A Dibenzo[g,p]chrysene‐Based Organic Semiconductor with Small Exciton Binding Energy via Molecular Aggregation

Abstract Exciton binding energy ( E b ) is understood as the energy required to dissociate an exciton in free‐charge carriers, and is known to be an important parameter in determining the performance of organic opto‐electronic devices. However, the development of a molecular design to achieve a small level of E b in the solid state continues to lag behind. Here, to investigate the relationship between aggregation and E b , star‐shaped π‐conjugated compounds DBC‐RD and TPE‐RD were developed using dibenzo[ g , p ]chrysene (DBC) and tetraphenylethylene (TPE). Theoretical calculations and physical measurements in solution showed no apparent differences between DBC‐RD and TPE‐RD, indicating that these molecules possess similar properties on a single‐molecule level. By contrast, pristine films incorporating these molecules showed significantly different levels of electron affinity, ionization potential, and optical gap. Also, DBC‐RD had a smaller E b value of 0.24 eV compared with that of TPE‐RD (0.42 eV).
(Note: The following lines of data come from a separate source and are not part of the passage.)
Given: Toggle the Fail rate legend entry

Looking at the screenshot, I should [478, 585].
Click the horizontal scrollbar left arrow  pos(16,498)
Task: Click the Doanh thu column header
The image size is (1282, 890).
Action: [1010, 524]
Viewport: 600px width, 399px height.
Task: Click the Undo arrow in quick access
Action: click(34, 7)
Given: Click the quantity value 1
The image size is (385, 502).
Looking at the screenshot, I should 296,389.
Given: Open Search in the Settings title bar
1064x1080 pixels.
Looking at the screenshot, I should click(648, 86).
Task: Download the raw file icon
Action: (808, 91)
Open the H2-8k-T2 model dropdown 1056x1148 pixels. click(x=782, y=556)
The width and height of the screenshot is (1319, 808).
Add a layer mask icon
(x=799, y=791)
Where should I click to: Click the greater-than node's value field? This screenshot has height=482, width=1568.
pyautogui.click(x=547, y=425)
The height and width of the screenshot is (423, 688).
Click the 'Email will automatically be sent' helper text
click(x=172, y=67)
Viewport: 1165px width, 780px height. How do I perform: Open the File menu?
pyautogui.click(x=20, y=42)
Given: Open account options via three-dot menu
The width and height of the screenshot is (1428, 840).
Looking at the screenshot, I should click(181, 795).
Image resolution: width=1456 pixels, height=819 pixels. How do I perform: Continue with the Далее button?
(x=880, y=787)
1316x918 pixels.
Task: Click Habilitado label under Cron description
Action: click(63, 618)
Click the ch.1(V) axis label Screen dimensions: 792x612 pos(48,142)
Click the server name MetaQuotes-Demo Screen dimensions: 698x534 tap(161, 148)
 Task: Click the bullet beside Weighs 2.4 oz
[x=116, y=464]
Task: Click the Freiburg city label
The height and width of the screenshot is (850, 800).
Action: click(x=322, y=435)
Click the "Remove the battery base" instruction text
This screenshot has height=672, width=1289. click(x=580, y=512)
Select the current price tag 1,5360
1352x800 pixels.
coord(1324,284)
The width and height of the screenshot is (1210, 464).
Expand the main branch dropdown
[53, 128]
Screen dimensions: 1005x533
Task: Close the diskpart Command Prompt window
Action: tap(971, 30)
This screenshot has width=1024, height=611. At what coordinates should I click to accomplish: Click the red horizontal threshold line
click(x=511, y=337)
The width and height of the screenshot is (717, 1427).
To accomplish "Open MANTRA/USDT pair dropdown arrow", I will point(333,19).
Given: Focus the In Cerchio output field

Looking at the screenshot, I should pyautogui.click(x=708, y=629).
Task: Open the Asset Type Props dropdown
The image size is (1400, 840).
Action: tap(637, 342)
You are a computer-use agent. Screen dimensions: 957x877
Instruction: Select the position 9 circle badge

However, these molecules showed similar E b values under dispersed conditions, which suggested that the decreased E b of DBC‐RD in pristine film is induced by molecular aggregation. By comparison with TPE‐RD, DBC‐RD showed superior performances in single‐component organic solar cells and organic photocatalysts. These results indicate that a molecular design suitable for aggregation is important to decrease the E b in films.